• Required action:
Every entry below must be retyped exactly, and the pictures must be left out.

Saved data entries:
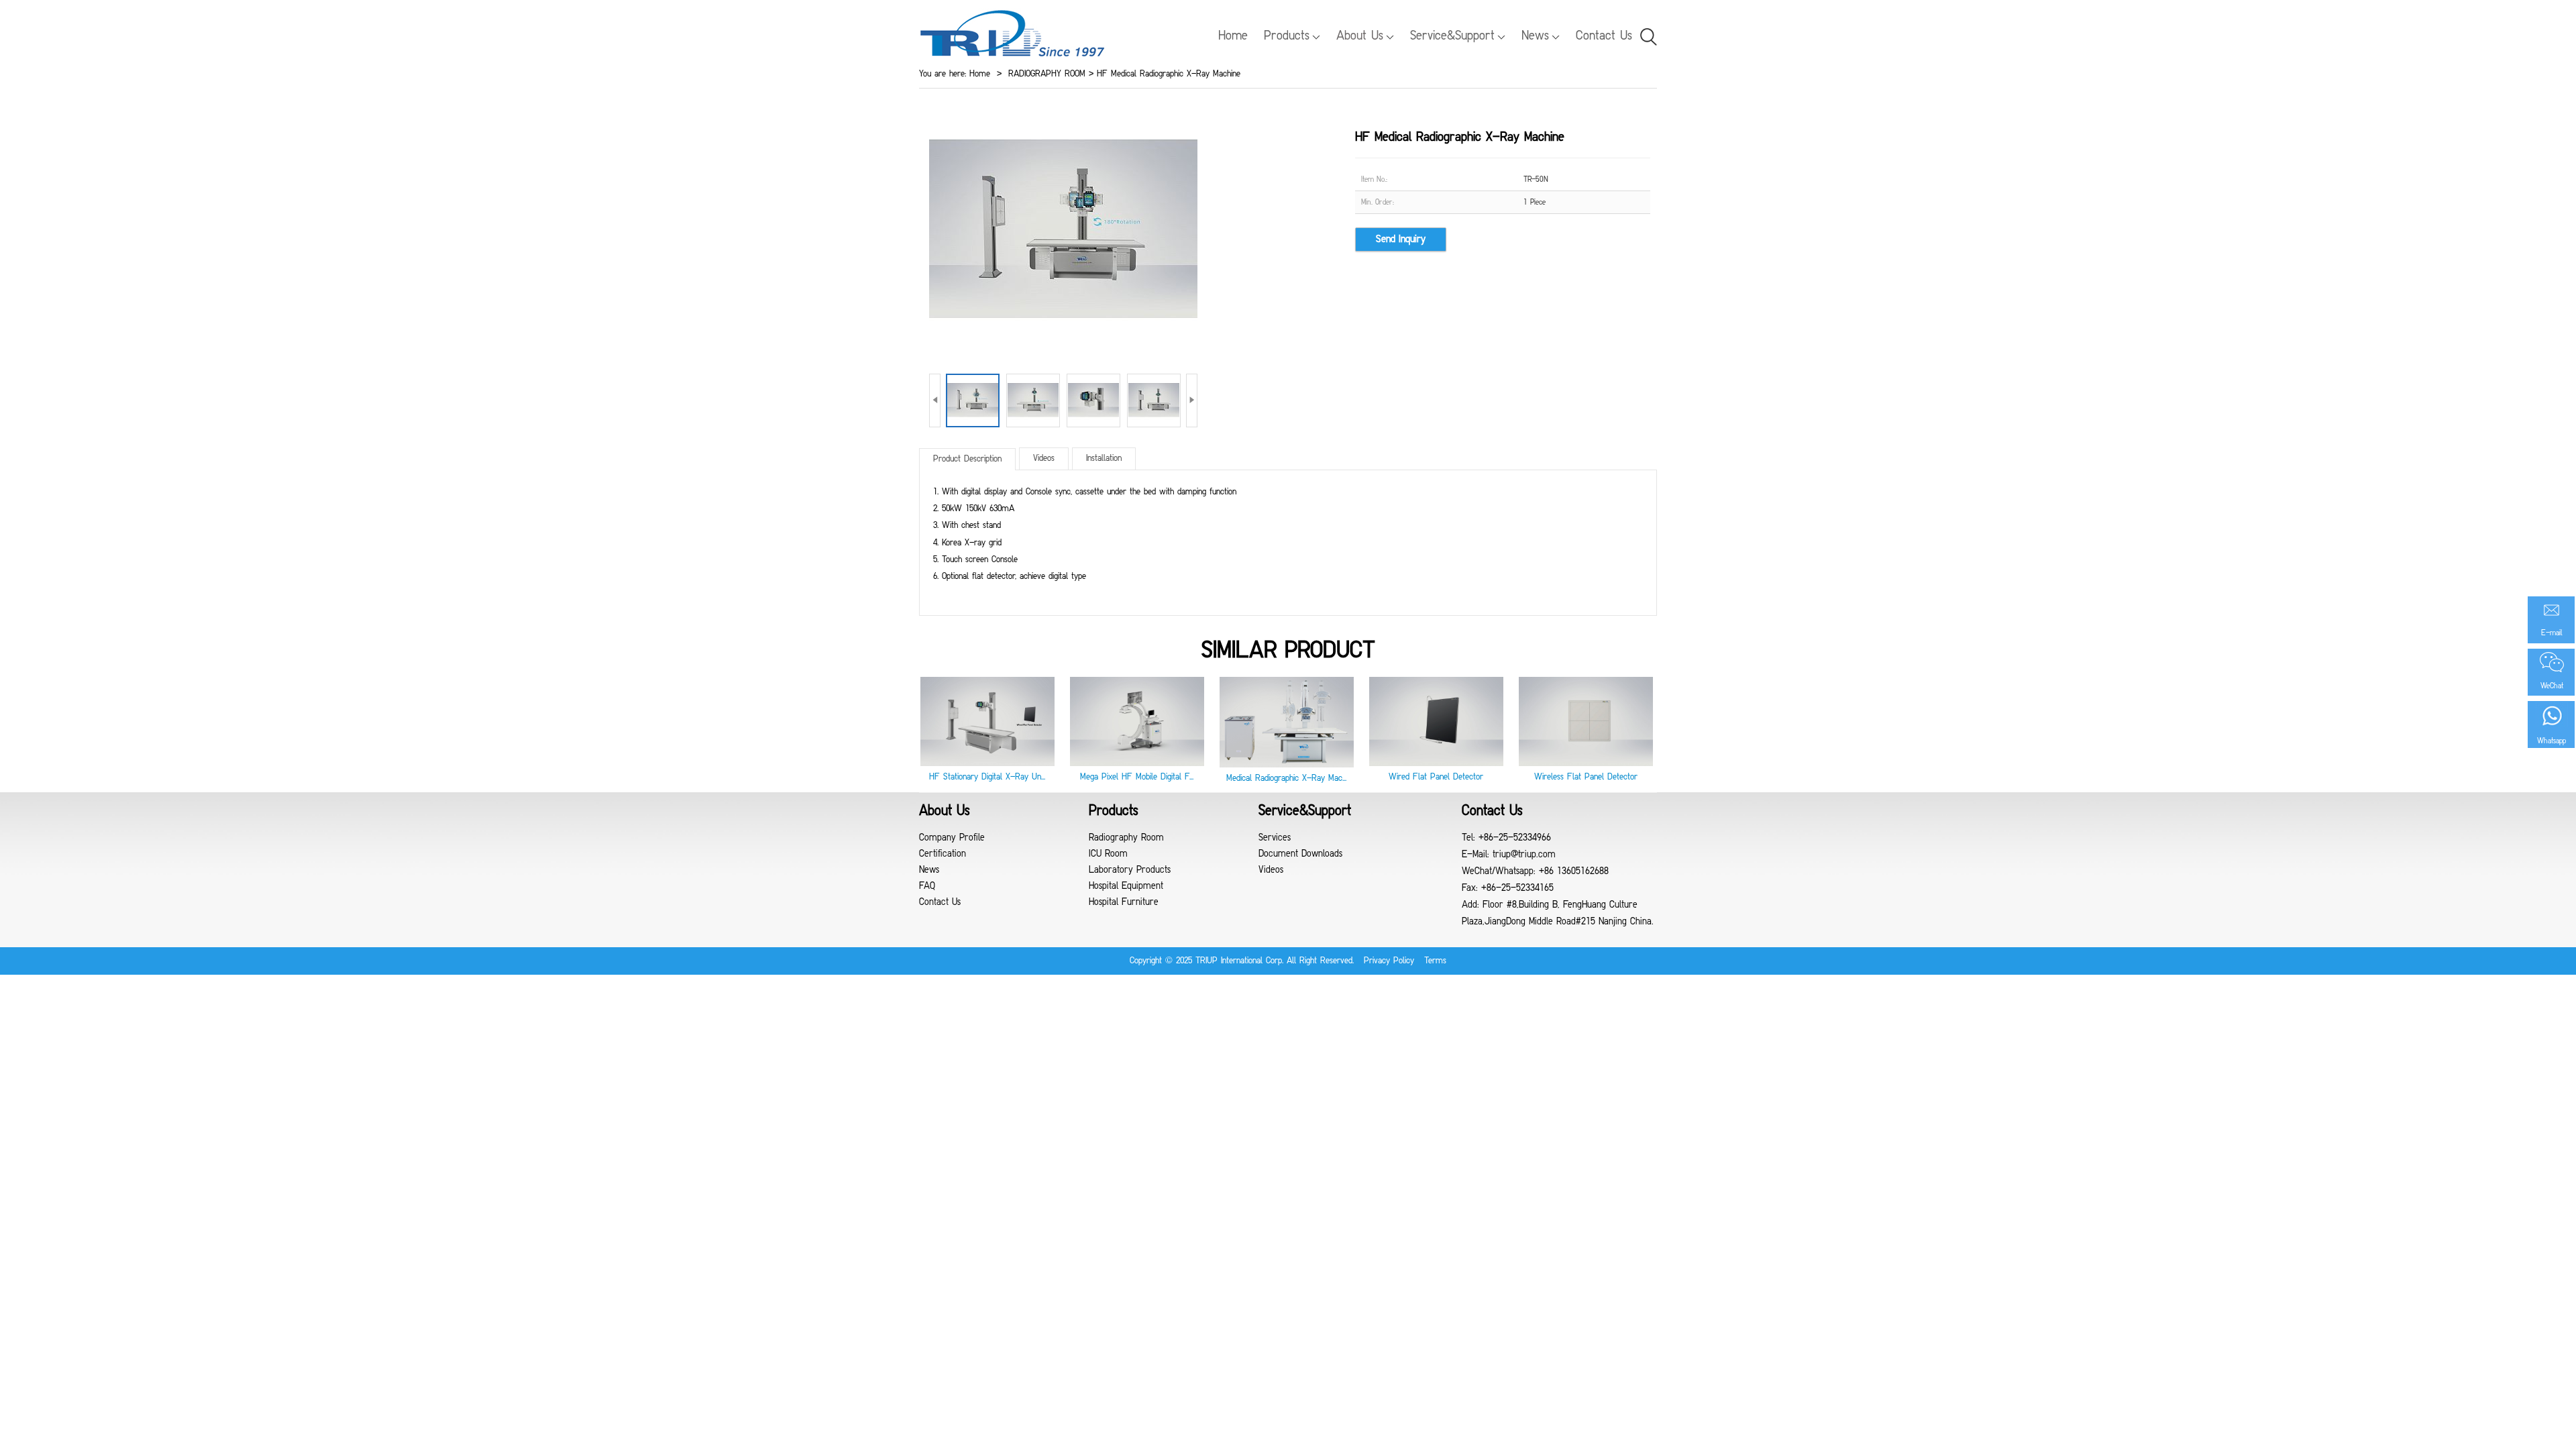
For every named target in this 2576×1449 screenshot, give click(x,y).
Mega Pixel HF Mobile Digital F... (1136, 777)
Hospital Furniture (1124, 903)
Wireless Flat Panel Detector (1586, 777)
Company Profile (952, 838)
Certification (942, 854)
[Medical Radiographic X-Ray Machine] (1287, 765)
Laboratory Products (1130, 870)
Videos (1044, 458)
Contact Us (1604, 36)
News (1535, 36)
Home (1233, 36)
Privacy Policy (1389, 961)
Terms (1435, 961)
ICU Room (1108, 854)
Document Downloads (1300, 854)
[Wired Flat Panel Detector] (1436, 764)
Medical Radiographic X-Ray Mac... (1286, 778)
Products (1286, 36)
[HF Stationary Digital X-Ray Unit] (987, 764)
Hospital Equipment (1126, 886)
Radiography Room (1126, 838)
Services (1274, 838)
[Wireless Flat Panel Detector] (1586, 764)
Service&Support (1452, 36)
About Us (1359, 36)
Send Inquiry (1401, 239)
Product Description (967, 459)
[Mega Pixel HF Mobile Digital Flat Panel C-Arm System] (1137, 764)
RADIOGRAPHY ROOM (1046, 74)
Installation (1104, 458)
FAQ (927, 886)
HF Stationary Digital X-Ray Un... (987, 777)
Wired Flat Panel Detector (1436, 777)
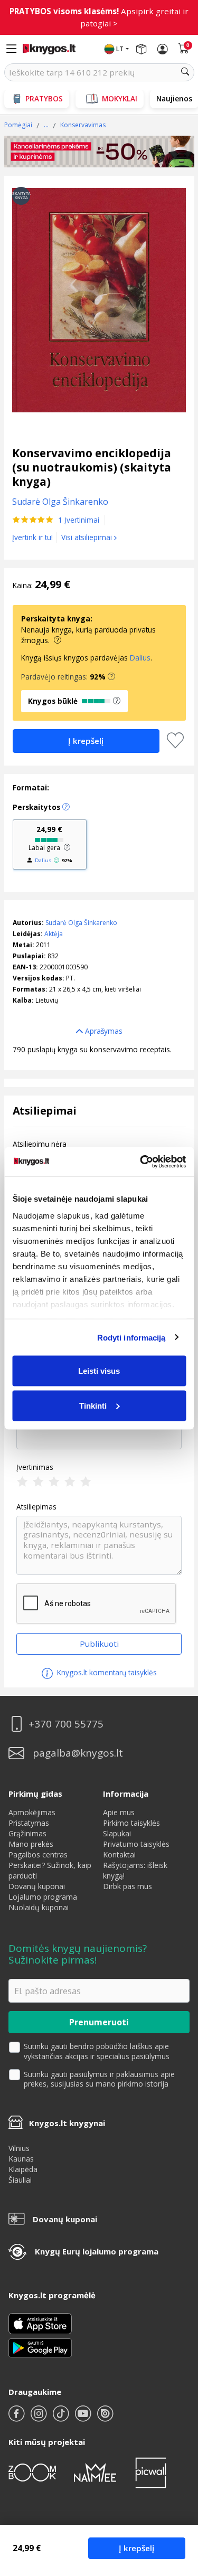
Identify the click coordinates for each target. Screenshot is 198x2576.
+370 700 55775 (66, 1724)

• Expected answer:
For every named target in this 2576×1449 screenshot, give click(x,y).
Mega Pixel HF Mobile Digital F... (1136, 777)
Hospital Furniture (1124, 903)
Wireless Flat Panel Detector (1586, 777)
Company Profile (952, 838)
Certification (942, 854)
[Medical Radiographic X-Ray Machine] (1287, 765)
Laboratory Products (1130, 870)
Videos (1044, 458)
Contact Us (1604, 36)
News (1535, 36)
Home (1233, 36)
Privacy Policy (1389, 961)
Terms (1435, 961)
ICU Room (1108, 854)
Document Downloads (1300, 854)
[Wired Flat Panel Detector] (1436, 764)
Medical Radiographic X-Ray Mac... (1286, 778)
Products (1286, 36)
[HF Stationary Digital X-Ray Unit] (987, 764)
Hospital Equipment (1126, 886)
Radiography Room (1126, 838)
Services (1274, 838)
[Wireless Flat Panel Detector] (1586, 764)
Service&Support (1452, 36)
About Us (1359, 36)
Send Inquiry (1401, 239)
Product Description (967, 459)
[Mega Pixel HF Mobile Digital Flat Panel C-Arm System] (1137, 764)
RADIOGRAPHY ROOM (1046, 74)
Installation (1104, 458)
FAQ (927, 886)
HF Stationary Digital X-Ray Un... (987, 777)
Wired Flat Panel Detector (1436, 777)
Identify the click coordinates for each target. Screenshot is 198x2576.
+370 700 55775 (66, 1724)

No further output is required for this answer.